PROBLEM STATEMENT
Under this line sits a listing. Repeat exactly and only its lines from the one holding "This screenshot has width=983, height=680." through the one holding "This screenshot has width=1179, height=1160."; skip pictures.

TASK DATA
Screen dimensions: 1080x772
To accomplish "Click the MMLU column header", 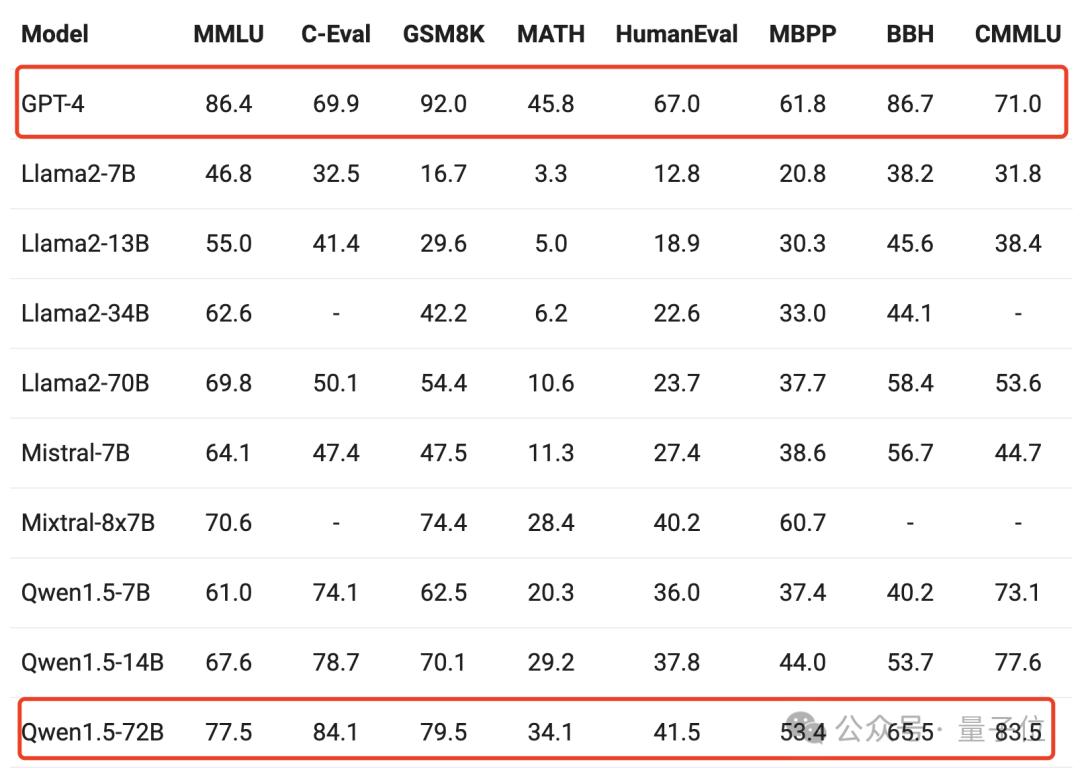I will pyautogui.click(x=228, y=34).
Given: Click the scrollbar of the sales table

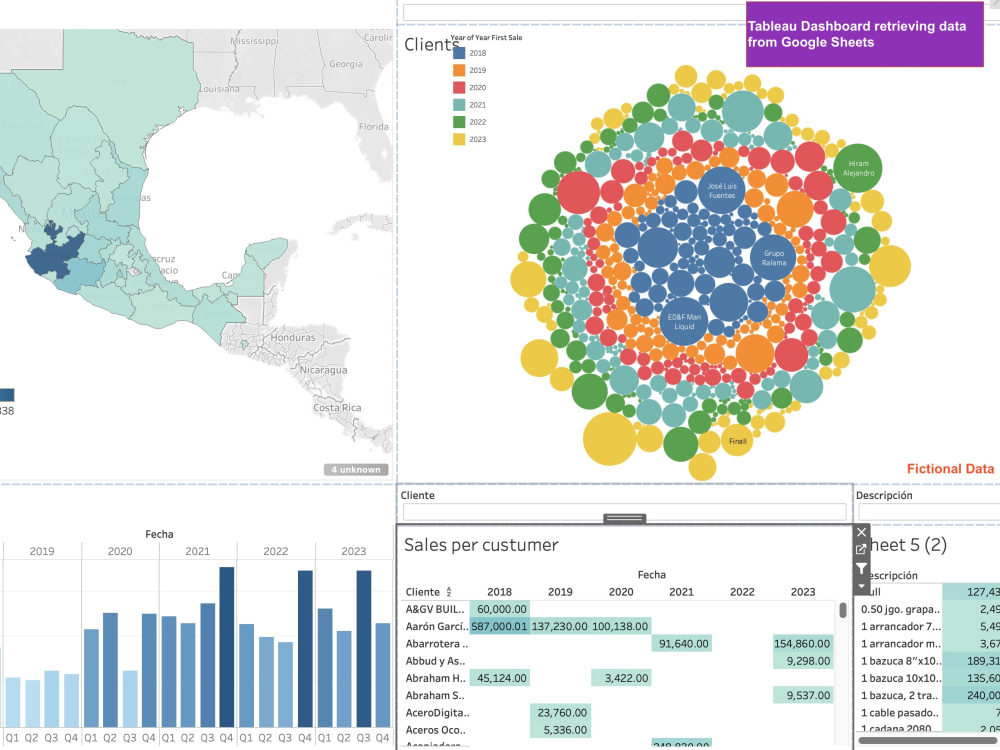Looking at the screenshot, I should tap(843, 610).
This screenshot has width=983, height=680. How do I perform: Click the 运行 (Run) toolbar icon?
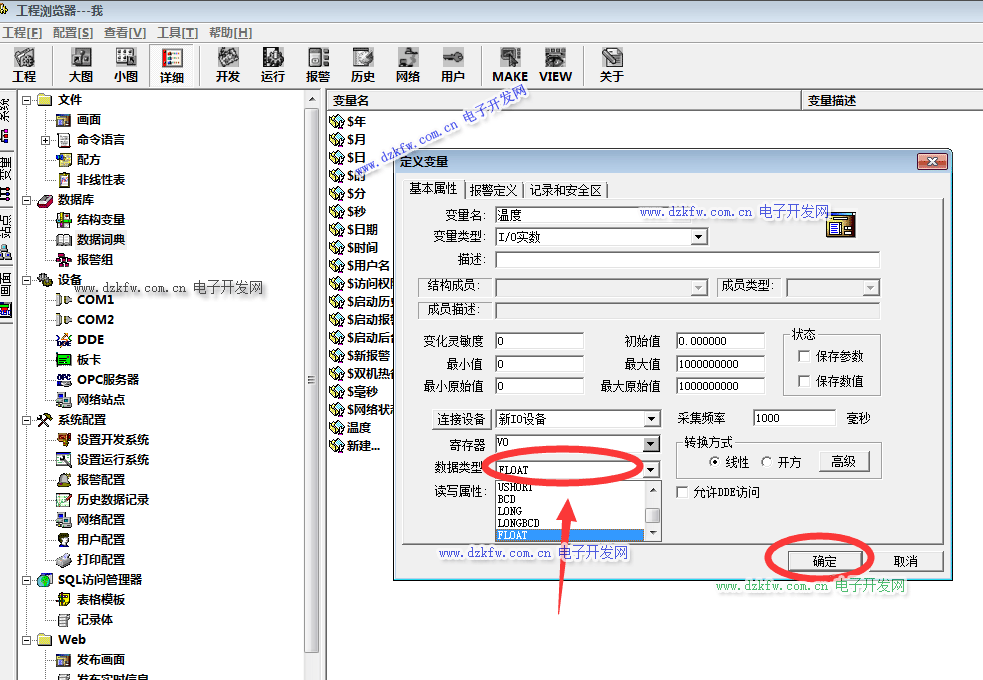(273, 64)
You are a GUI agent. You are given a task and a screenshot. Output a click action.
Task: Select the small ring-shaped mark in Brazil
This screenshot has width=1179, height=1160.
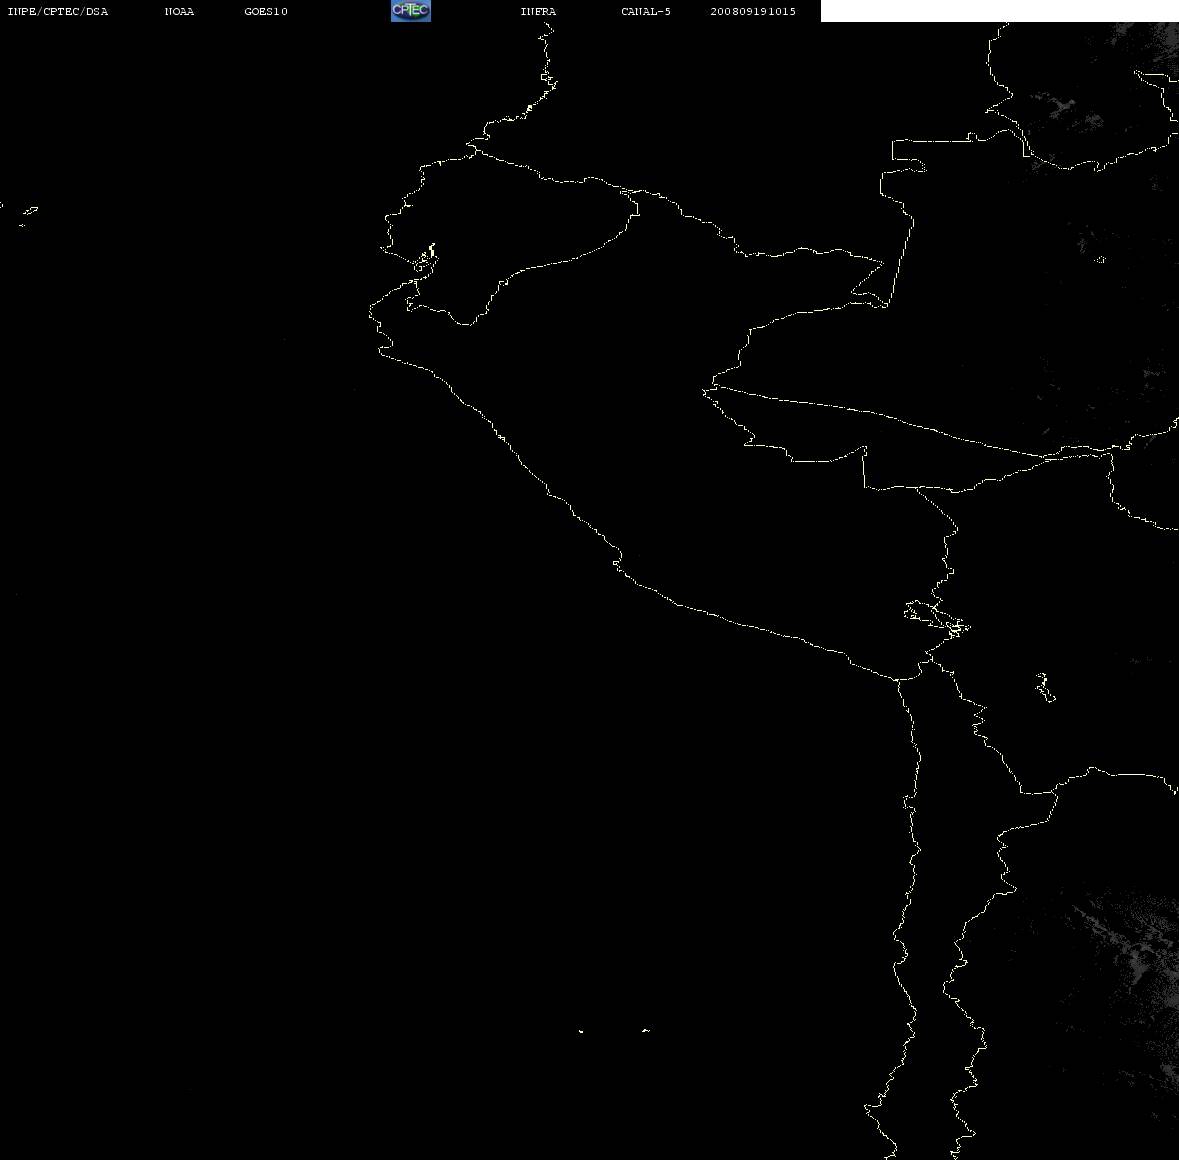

* * *

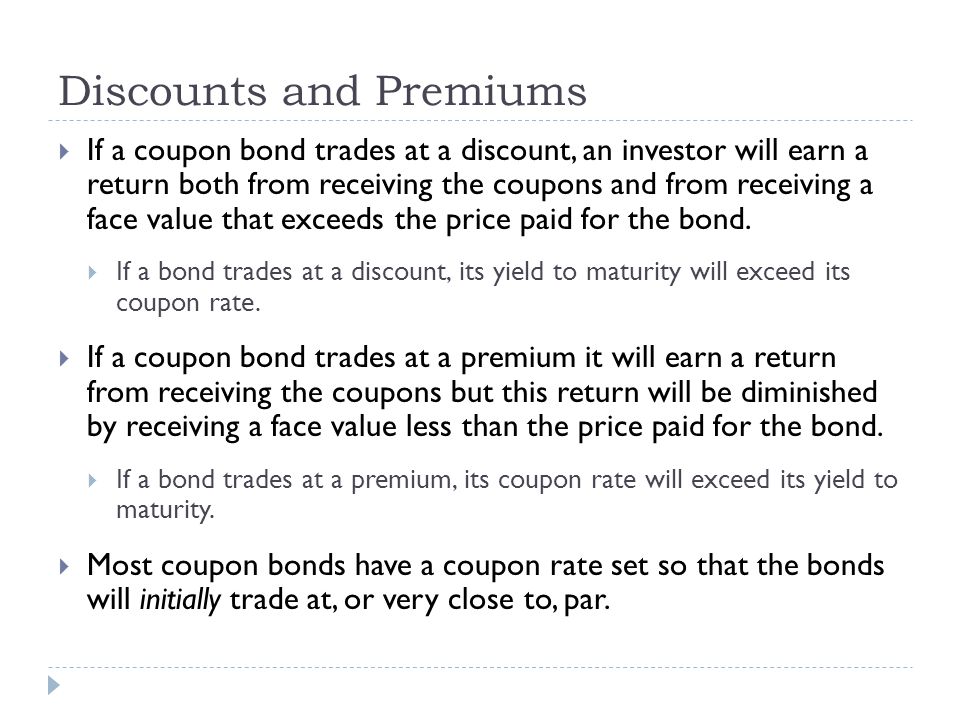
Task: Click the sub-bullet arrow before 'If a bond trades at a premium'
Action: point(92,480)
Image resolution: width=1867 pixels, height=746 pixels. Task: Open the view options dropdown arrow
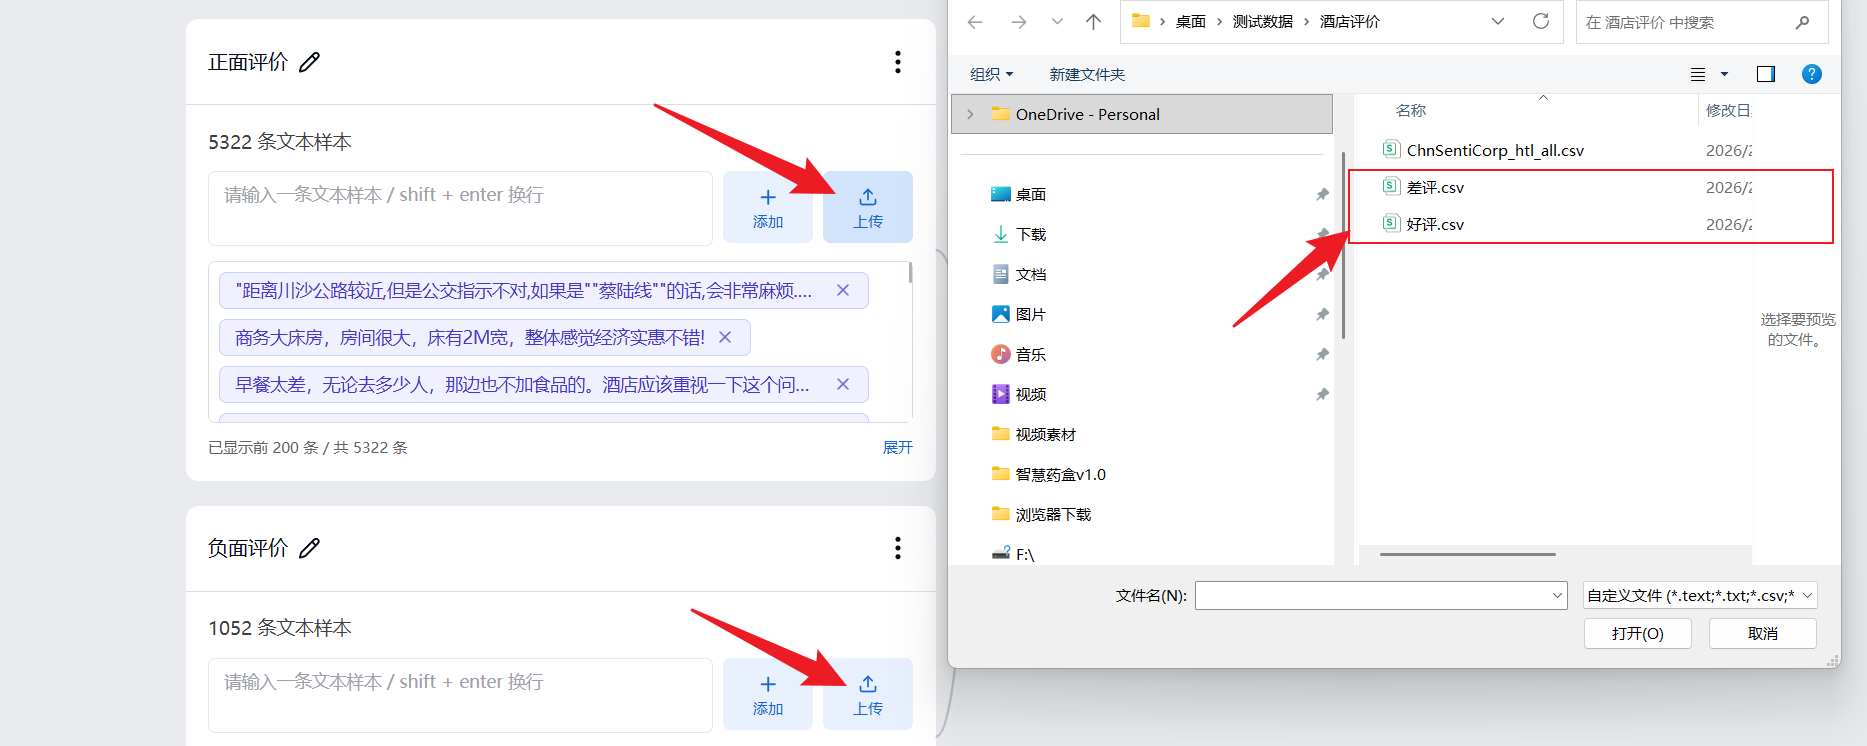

...

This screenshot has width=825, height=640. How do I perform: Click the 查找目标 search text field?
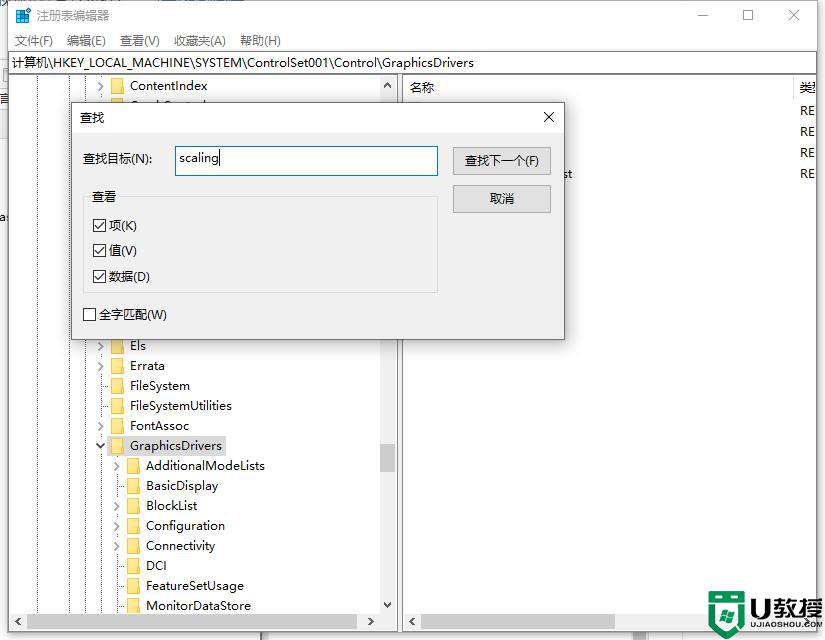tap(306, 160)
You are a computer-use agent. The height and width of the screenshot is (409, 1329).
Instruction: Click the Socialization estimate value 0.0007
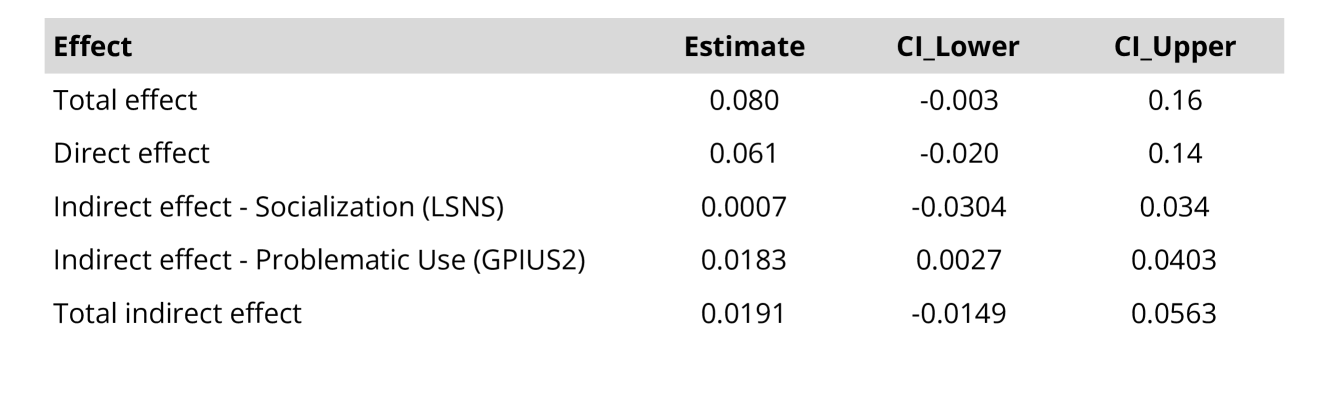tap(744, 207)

SOLUTION BELOW
This screenshot has width=983, height=680. How do I perform: Click the 运行 (Run) toolbar icon?
(273, 64)
You are a GUI agent. You are given a task and a screenshot. Output a click action.
Task: Select the small ring-shaped mark in Brazil
This screenshot has width=1179, height=1160.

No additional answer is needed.